**Task details**
Extract every line of the entries below word for word, leaving the pictures out of your answer.

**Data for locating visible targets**
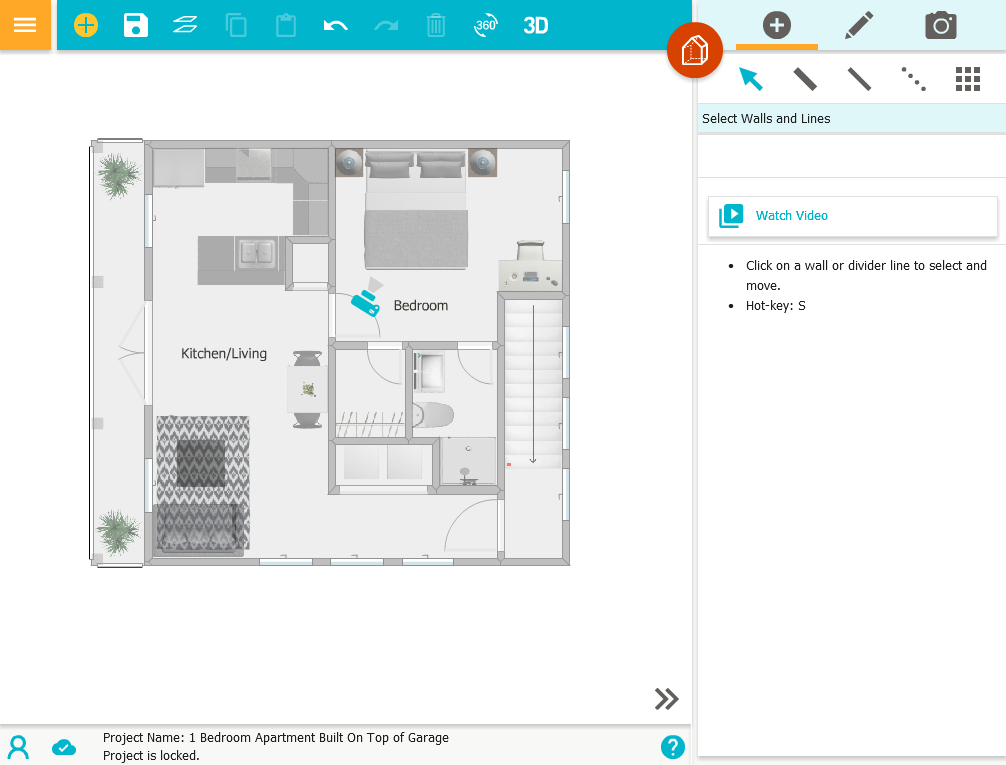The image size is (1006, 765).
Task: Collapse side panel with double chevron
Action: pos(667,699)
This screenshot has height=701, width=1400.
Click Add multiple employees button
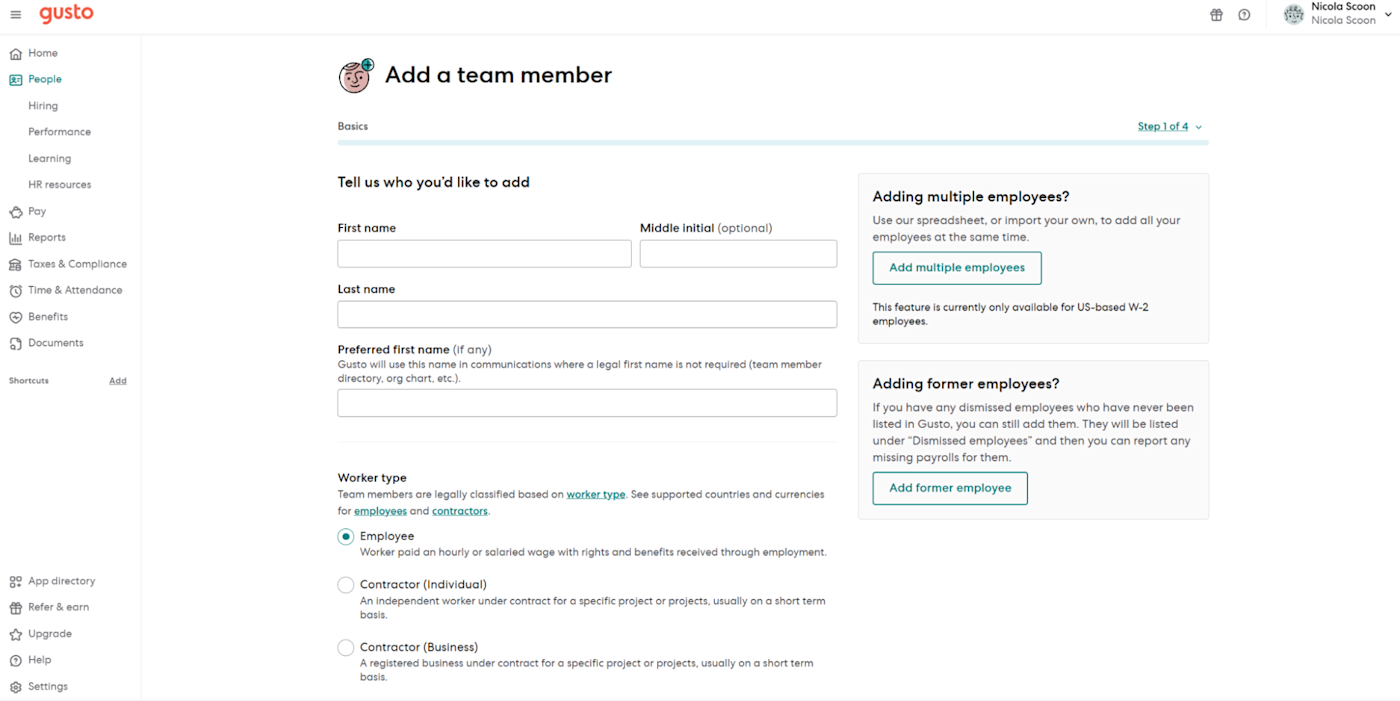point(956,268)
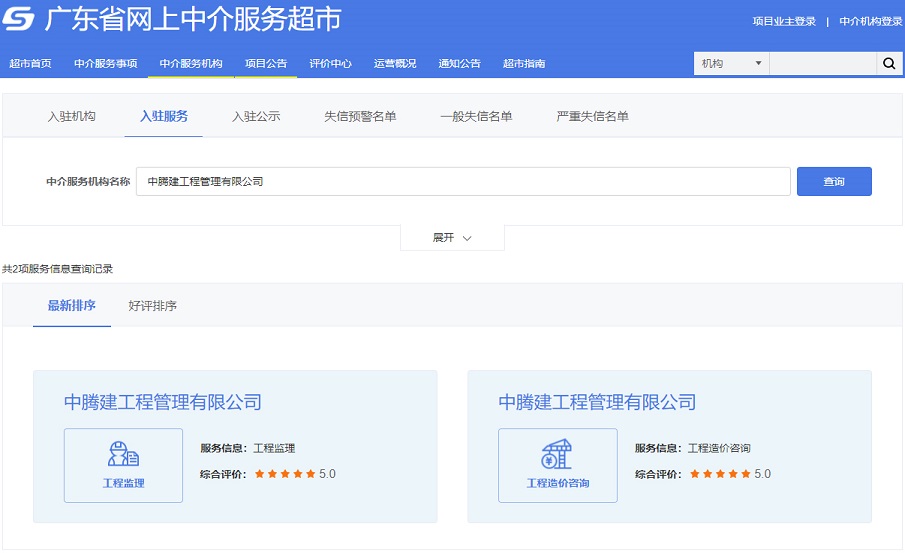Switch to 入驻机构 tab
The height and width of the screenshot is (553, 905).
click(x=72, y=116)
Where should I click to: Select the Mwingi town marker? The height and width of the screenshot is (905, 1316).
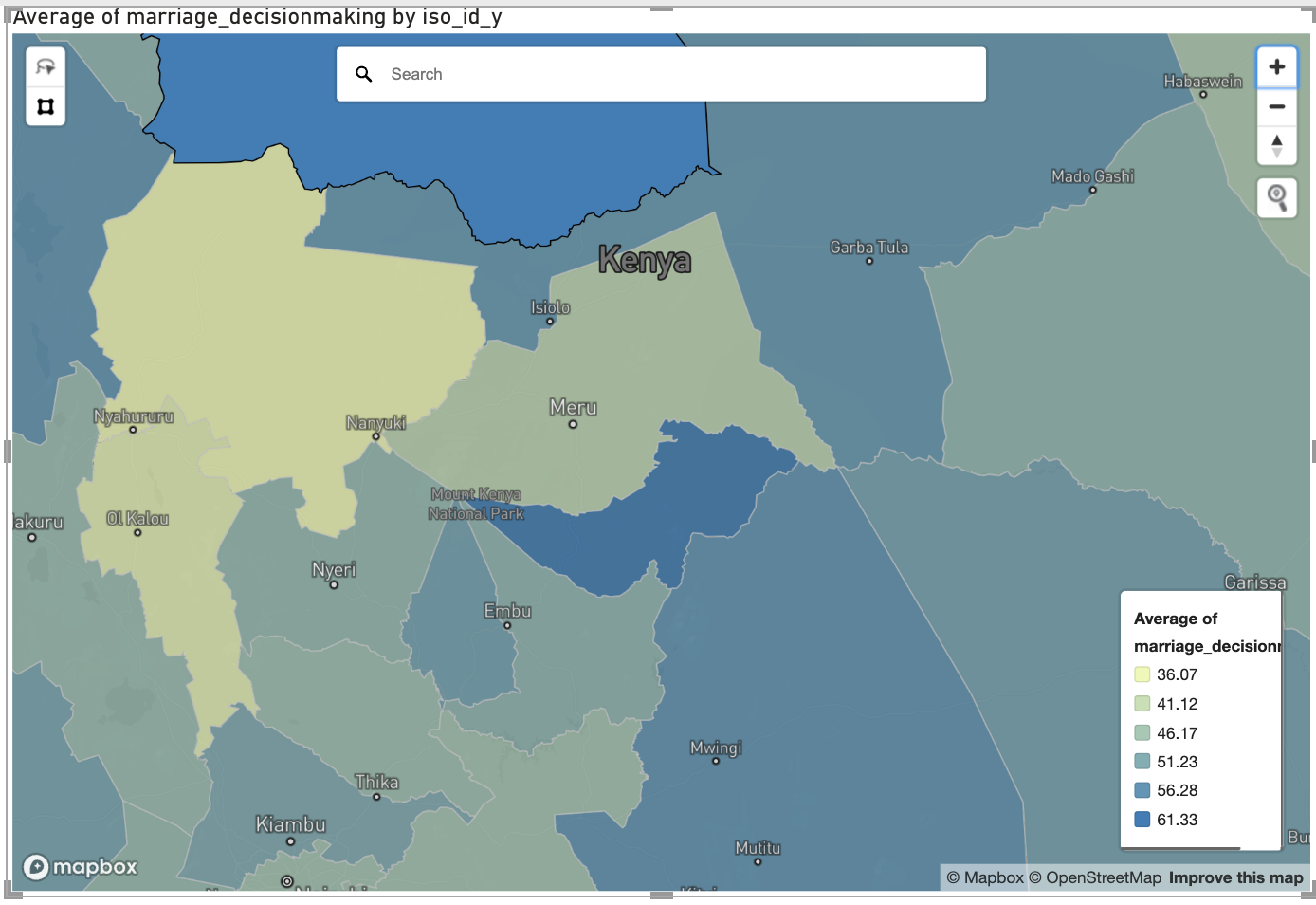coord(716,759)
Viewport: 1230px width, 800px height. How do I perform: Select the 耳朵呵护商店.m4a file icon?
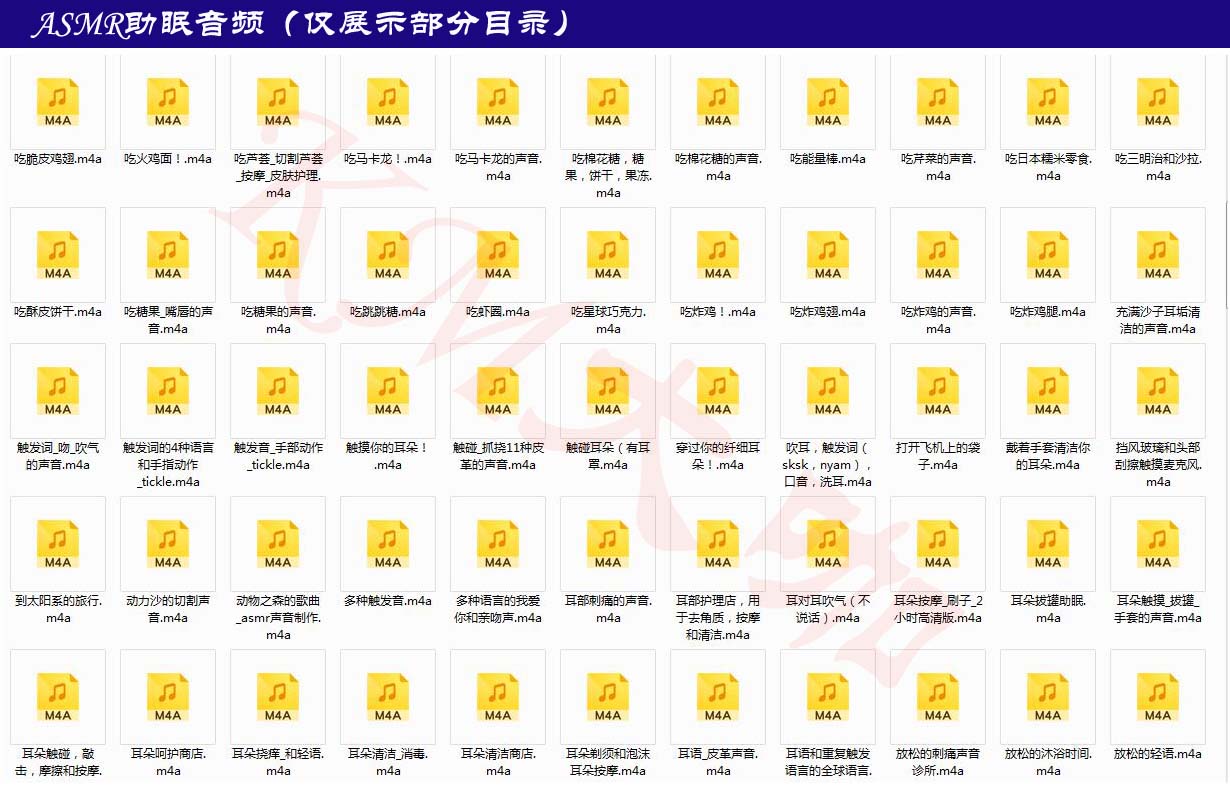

**Written response**
The image size is (1006, 765).
Task: Collapse side panel with double chevron
Action: pos(667,699)
This screenshot has height=701, width=1400.
Click Add multiple employees button
point(956,268)
Switch to 入驻机构 tab
The height and width of the screenshot is (553, 905).
click(x=72, y=116)
Where should I click to: Select the Mwingi town marker? The height and width of the screenshot is (905, 1316).
coord(716,759)
Viewport: 1230px width, 800px height. How do I perform: Select the 耳朵呵护商店.m4a file icon?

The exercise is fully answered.